We could alternately put it as a sub-resource, but since the shade 
methods are intended to be the 'easy' methods, doing this:

   conn = openstack.connection.Connection(cloud='example')
   conn.cloud.list_servers() # shade version
   conn.compute.servers() # sdk version
   conn.compute.get('/servers') # REST version

feels wrong. Maybe keeping the code in openstack/cloud is fine and just 
making it a mixin class (kind of like how we do in shade today with the 
normalize methods) would allow for some better source-code organization.

I also think that the OpenStackCloud/OperatorCloud split from shade 
wound up being more confusing than helpful.
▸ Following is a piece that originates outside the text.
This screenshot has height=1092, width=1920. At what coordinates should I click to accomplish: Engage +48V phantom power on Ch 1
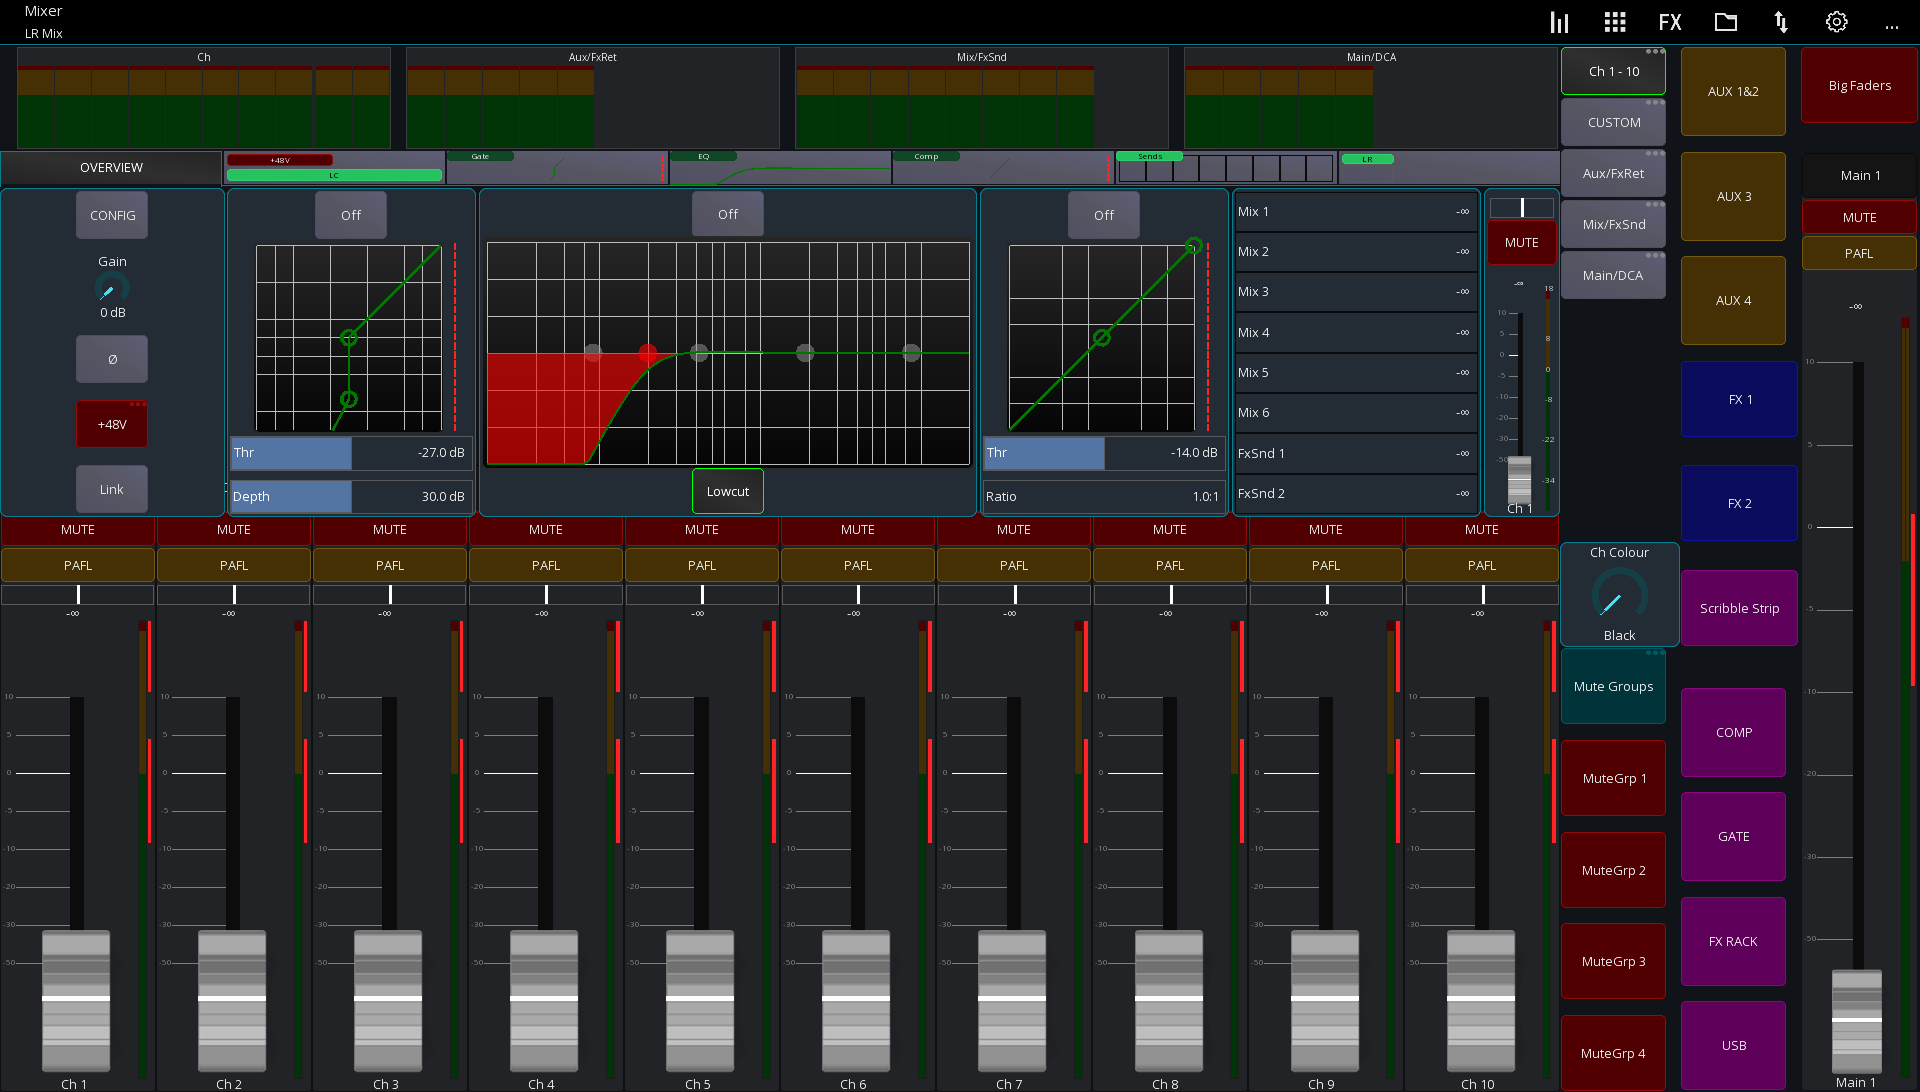point(111,423)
Finally - while I'm rambling here ... after we finish the Resource -> 
Resource2 migration, I'd love to ponder whether or not we can make 
Resource2 be a subclass of munch.Munch. shade needs to be able to return 
objects that are directly json serializable (so that the ansible layer 
works easily/well) - it would be awesome if we didn't have to shove a 
to_dict() into every return on that layer. I haven't dug in to the magic 
guts of Resource2 fully, so I'm not 100% sure doing that will work. 
Since Resource2 is already doing data model definition via object 
parameters the munch part may not be super useful. We'll have to think 
about how we can pass through something so that shade users get things 
that are isinstance(munch.Munch) though - which is maybe a metaclass if 
we can't do it directly at the Resource layer.